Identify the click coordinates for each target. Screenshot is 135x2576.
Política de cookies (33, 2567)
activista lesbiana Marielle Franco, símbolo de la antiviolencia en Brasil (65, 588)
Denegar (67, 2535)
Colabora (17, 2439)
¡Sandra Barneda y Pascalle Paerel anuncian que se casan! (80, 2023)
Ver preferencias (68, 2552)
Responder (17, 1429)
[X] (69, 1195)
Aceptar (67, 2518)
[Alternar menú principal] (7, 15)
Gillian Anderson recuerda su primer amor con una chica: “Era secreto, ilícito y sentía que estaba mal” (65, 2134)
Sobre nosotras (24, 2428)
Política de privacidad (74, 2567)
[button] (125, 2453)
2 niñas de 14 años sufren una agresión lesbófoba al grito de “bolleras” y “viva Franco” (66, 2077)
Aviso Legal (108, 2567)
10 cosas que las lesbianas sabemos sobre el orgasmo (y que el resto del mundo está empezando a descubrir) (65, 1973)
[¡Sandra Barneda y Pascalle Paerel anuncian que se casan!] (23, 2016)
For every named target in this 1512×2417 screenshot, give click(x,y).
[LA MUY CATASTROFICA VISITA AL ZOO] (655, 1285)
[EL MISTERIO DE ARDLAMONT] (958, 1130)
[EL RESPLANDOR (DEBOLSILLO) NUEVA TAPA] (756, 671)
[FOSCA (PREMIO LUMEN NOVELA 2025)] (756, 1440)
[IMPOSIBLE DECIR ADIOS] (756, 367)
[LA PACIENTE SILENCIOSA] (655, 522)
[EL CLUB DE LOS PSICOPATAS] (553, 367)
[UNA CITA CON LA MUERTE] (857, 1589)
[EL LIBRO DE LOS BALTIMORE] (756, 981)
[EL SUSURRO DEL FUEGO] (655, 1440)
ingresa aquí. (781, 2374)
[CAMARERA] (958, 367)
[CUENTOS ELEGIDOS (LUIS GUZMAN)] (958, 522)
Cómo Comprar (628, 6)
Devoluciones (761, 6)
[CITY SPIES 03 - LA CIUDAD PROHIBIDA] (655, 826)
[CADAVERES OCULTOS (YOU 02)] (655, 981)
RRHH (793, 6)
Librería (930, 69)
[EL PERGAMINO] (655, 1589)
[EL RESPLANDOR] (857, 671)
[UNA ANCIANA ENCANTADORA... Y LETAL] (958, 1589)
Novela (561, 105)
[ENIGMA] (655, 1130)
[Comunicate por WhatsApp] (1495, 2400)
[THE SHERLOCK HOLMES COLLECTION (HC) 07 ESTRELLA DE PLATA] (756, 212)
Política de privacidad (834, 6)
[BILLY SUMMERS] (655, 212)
********************
**What to do:** Of all the entries above, repeat only the lines from the line that has "Responder (17, 1429)" to the line that has "[EL LIBRO DE LOS BALTIMORE] (756, 981)", both lines included, exactly.

**Answer box:**
Responder (17, 1429)
[X] (69, 1195)
Aceptar (67, 2518)
[Alternar menú principal] (7, 15)
Gillian Anderson recuerda su primer amor con una chica: “Era secreto, ilícito y sentía que estaba mal” (65, 2134)
Sobre nosotras (24, 2428)
Política de privacidad (74, 2567)
[button] (125, 2453)
2 niñas de 14 años sufren una agresión lesbófoba al grito de “bolleras” y “viva Franco” (66, 2077)
Aviso Legal (108, 2567)
10 cosas que las lesbianas sabemos sobre el orgasmo (y que el resto del mundo está empezando a descubrir) (65, 1973)
[¡Sandra Barneda y Pascalle Paerel anuncian que se casan!] (23, 2016)
For every named target in this 1512×2417 screenshot, give click(x,y).
[LA MUY CATASTROFICA VISITA AL ZOO] (655, 1285)
[EL MISTERIO DE ARDLAMONT] (958, 1130)
[EL RESPLANDOR (DEBOLSILLO) NUEVA TAPA] (756, 671)
[FOSCA (PREMIO LUMEN NOVELA 2025)] (756, 1440)
[IMPOSIBLE DECIR ADIOS] (756, 367)
[LA PACIENTE SILENCIOSA] (655, 522)
[EL CLUB DE LOS PSICOPATAS] (553, 367)
[UNA CITA CON LA MUERTE] (857, 1589)
[EL LIBRO DE LOS BALTIMORE] (756, 981)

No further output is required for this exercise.